Tasks to perform:
1. Reproduce the part of the OPTICS clustering thread between "the problem" and "my poor english.", inclusive.
2. Pick up the forum thread on choosing epsilon for OPTICS clustering where it stops and write the next part.

OPTICS Clustering algorithm. How to get the best epsilon
Asked Answered
R

4

6

I am implementing a project which needs to cluster geographical points. OPTICS algorithm seems to be a very nice solution. It needs just 2 parameters as input(MinPts and Epsilon), which are, respectively, the minimum number of points needed to consider them as a cluster, and the distance value used to compare if two points are in can be placed in same cluster.

My problem is that, due to the extreme variety of the points, I can't set a fixed epsilon. Just look at the image below.

the problem

The same points structure but in a different scale would result very different. Suppose to set MinPts=2 and epsilon = 1Km. On the left, the algorithm would create 2 clusters(red and blue), but on the right it would create one single cluster containing all of the points(red), but I would like to obtain 2 clusters even on the right.

So my question is: is there any kind of way to calculate dynamically the epsilon value to get this result?

EDIT 05 June 2012 3.15pm: I thought I was using the OPTICS algorithm implementation from the javaml library, but it seems it is actually a DBSCAN algorithm implementation. So the question now is: does anybody know a java based implementation of OPTICS algorithm?

Thank you very much and excuse my for my poor english.

Marco

Rackrent answered 4/6, 2012 at 16:37 Comment(8)

Dataset extract:
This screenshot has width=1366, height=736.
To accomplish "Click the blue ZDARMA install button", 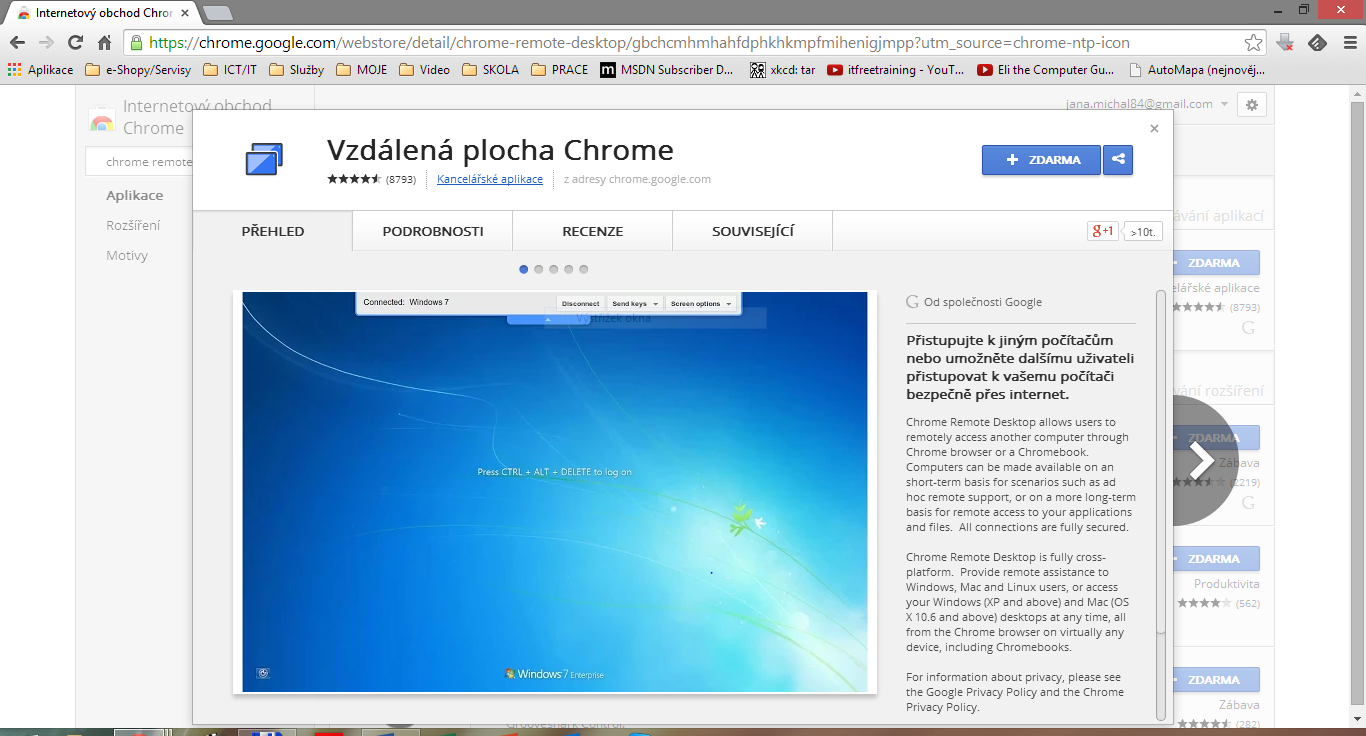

* * *

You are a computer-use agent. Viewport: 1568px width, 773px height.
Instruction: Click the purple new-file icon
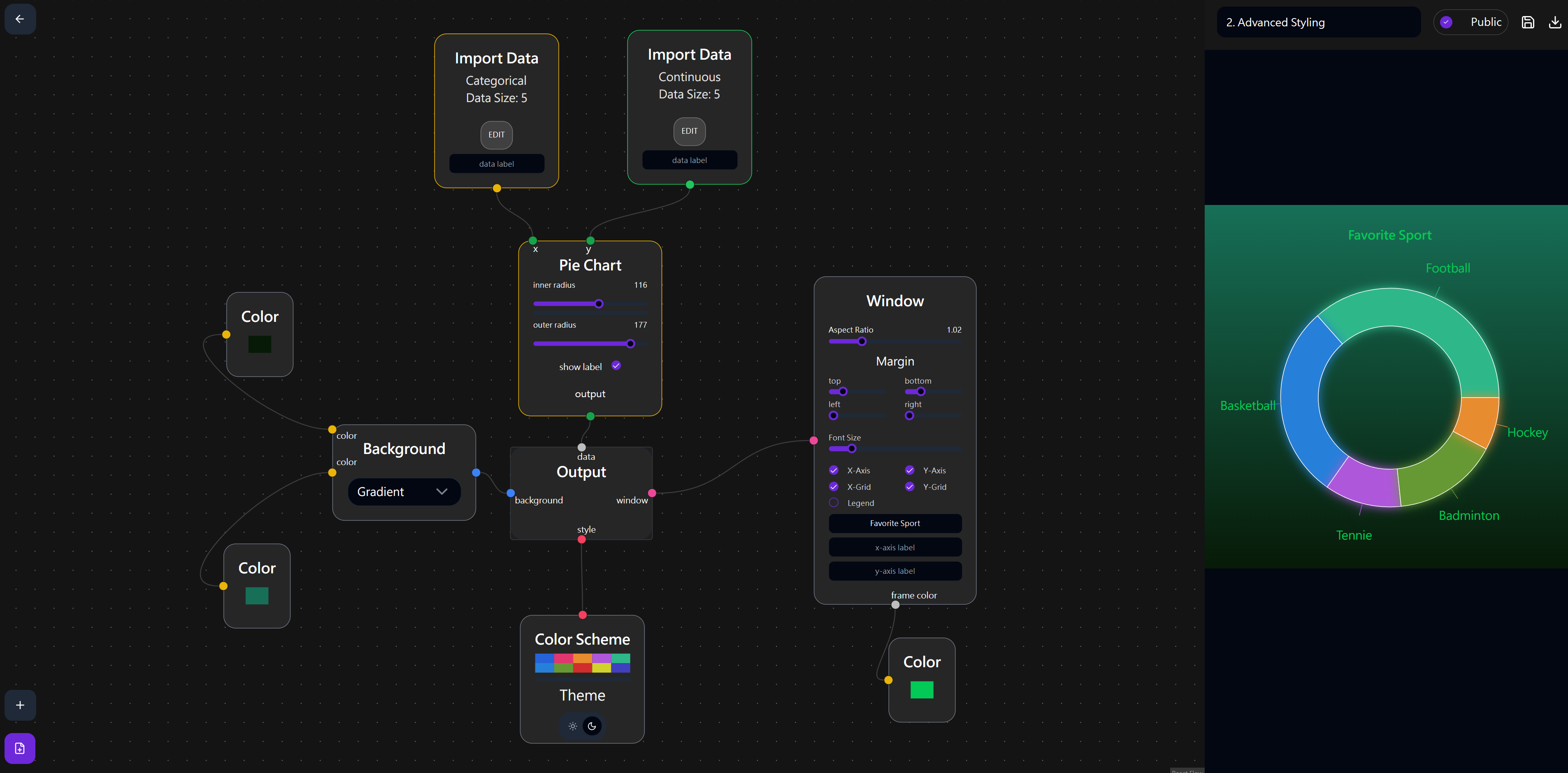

Results of the exercise:
1.
the problem

The same points structure but in a different scale would result very different. Suppose to set MinPts=2 and epsilon = 1Km. On the left, the algorithm would create 2 clusters(red and blue), but on the right it would create one single cluster containing all of the points(red), but I would like to obtain 2 clusters even on the right.

So my question is: is there any kind of way to calculate dynamically the epsilon value to get this result?

EDIT 05 June 2012 3.15pm: I thought I was using the OPTICS algorithm implementation from the javaml library, but it seems it is actually a DBSCAN algorithm implementation. So the question now is: does anybody know a java based implementation of OPTICS algorithm?

Thank you very much and excuse my for my poor english.

2.
Are the clusters (almost) linearly separable?Kaufman
what do you mean as linearly separable cluster?Rackrent
Linearly separable means that you can draw a single "straight" line separating the points. "Straight" might not be Cartesian/Euclidian straight, cause you can transform the axes, e.g Principal Components. Your example looks to be linear separable.Disburden
I am sorry, I think I don't understand...Rackrent
check out [link]en.wikipedia.org/wiki/Linear_separability or [link]aishack.in/2010/07/linear-separabilityDisburden
Because if they are, you can apply k-means, which has only parameter, and gives you exactly k clusters.Kaufman
the problem of k-means is that it needs the number of clusters you want as input.. In my case, I can't know how many clusters there are, so I must use an algorithm that produces results without specifying the number of clusters you want.Rackrent
WRT edit: according to Wikipedia, OPTICS is in ELKI, and ELKI is Java.Aguayo
A
4

The epsilon value in OPTICS is solely to limit the runtime complexity when using index structures. If you do not have an index for acceleration, you can set it to infinity.

To quote Wikipedia on OPTICS

The parameter \varepsilon is strictly speaking not necessary. It can be set to a maximum value. When a spatial index is available, it does however play a practical role when it comes to complexity.

What you seem to have looks much more like DBSCAN than OPTICS. In OPTICS, you should not need to choose epsilon (it should have been called max-epsilon by the authors!), but your cluster extraction method will take care of that. Are you using the Xi extraction proposed in the OPTICS paper?

minPts is much more important. You should try a value of at least 5 or 10, not 2. With 2, you are essentially performing single-linkage clustering!

The example you gave above should work fine once you increase minPts!

Re: edit: As you can even see in the Wikipedia article, ELKI has a proper OPTICS implementation and it's in Java.

Aguayo answered 4/6, 2012 at 20:20 Comment(5)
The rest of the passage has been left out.